The biggest issue facing Ballard is health. Already somewhat limited in terms of fluidity, he must now overcome a torn ACL suffered against the Patriots in the Super Bowl two years ago.  If he can prove effective during camp, I expect to see him starting alongside Hoomanawanui in Week 1.

In addition to the veterans vying for playing time, the Patriots also added two undrafted rookies to the mix in Zach Sudfeld from Nevada and Brandon Ford out of Clemson.

Oddly enough, while the rookies have the longest odds of earning a starting nod, the pair of them also gives New England the best chance at mirroring the Gronkowski-Hernandez dynamic.
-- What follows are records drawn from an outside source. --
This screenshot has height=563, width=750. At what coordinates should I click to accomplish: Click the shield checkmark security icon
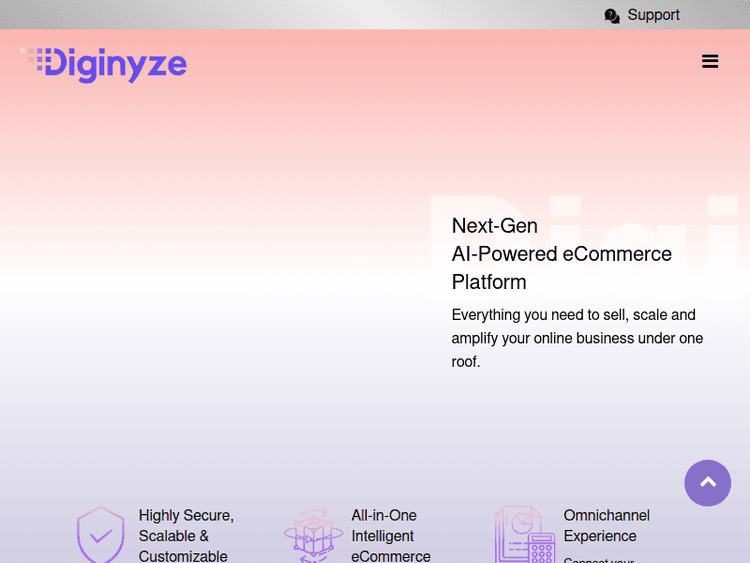[100, 534]
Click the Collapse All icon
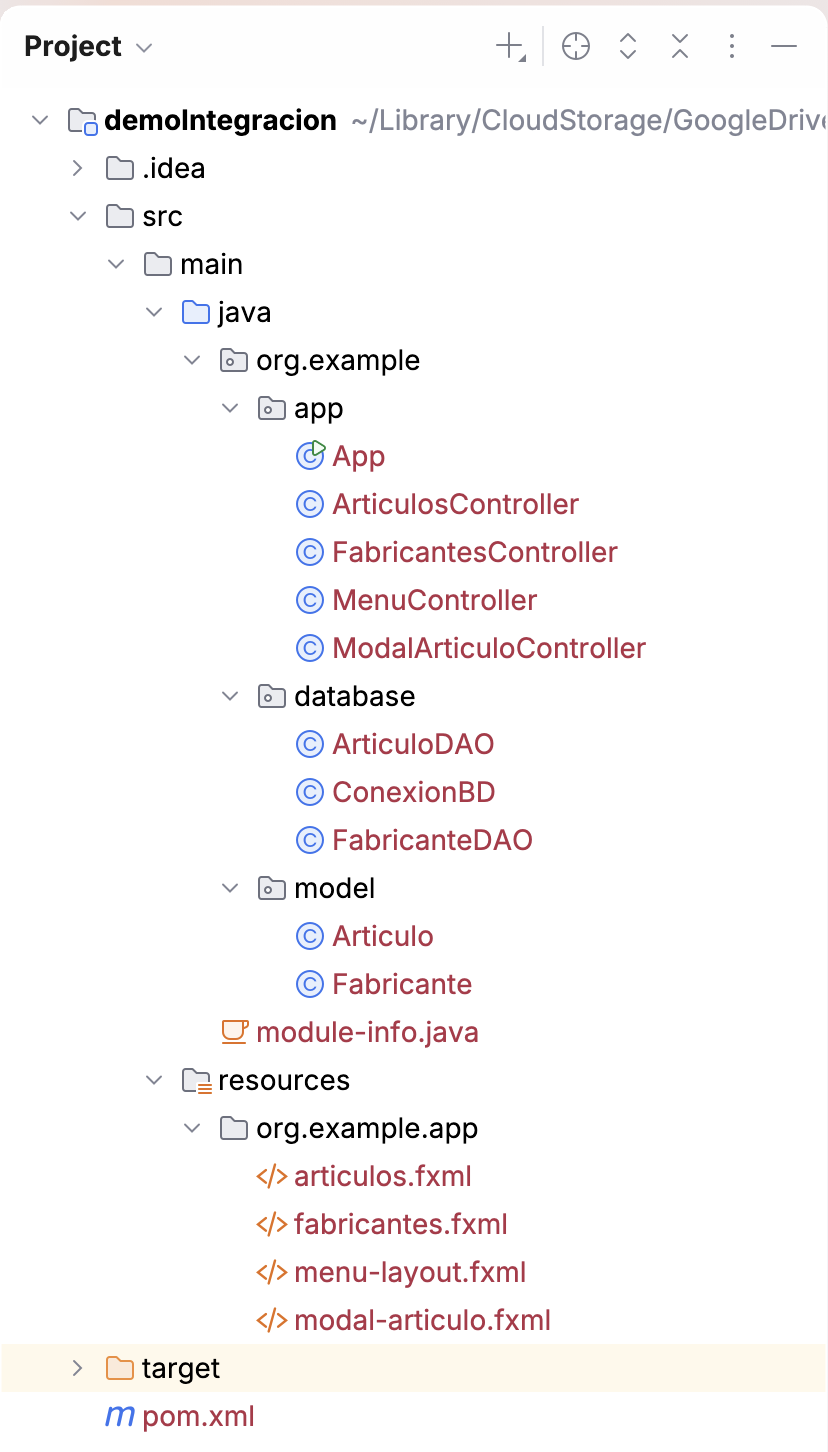 680,46
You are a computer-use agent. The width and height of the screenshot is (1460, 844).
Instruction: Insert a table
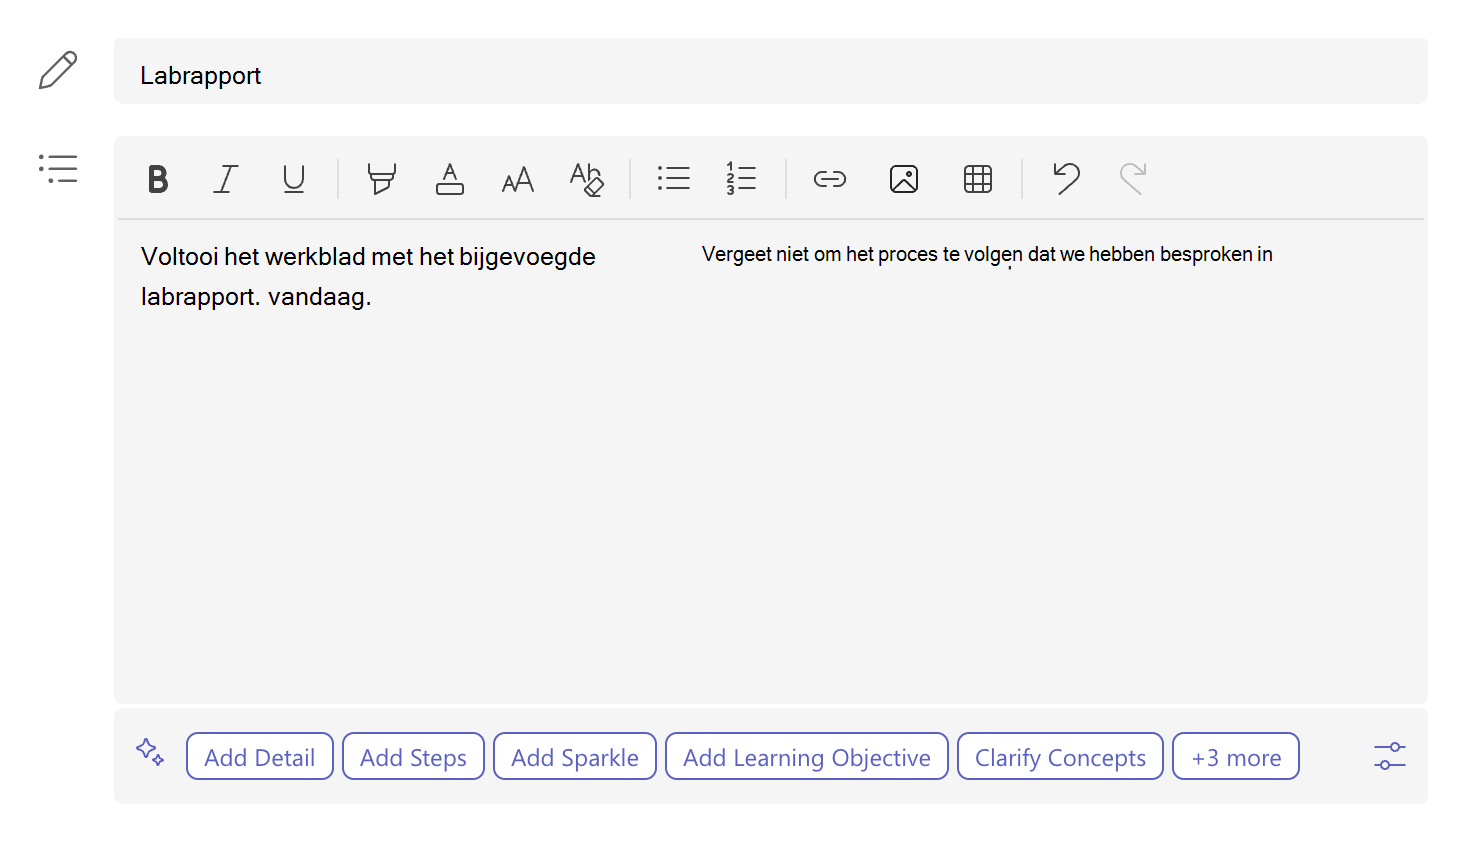tap(978, 179)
Sudfeld is an astounding 6’7” tall with outstanding blocking skills and above-average hands, while Ford is a nimble converted wide receiver with a closer skill set to that of Hernandez than anyone on the roster.

We’ve all heard the cliché about good blocking tight ends being like extra offensive linemen, but in Sudfeld’s case it’s actually true.  At Nevada he played in the pistol offense, which requires tight ends to take on active roles in the running game and in pass protection.  The video to the right features a wonderfully insightful interview with Sudfeld in which he discusses his pride as a blocker and how playing in Nevada’s offense kept him mentally acute at his position, which is precisely the sort of thing Bill Belichick prizes in his players.

His versatility also undoubtedly drew Belichick to him.  A devastating blocker and remarkably athletic pass-catcher given his size, Sudfeld is New England’s best option to replace Gronkowski from a skills standpoint, even if he can’t hope to match Gronk’s production.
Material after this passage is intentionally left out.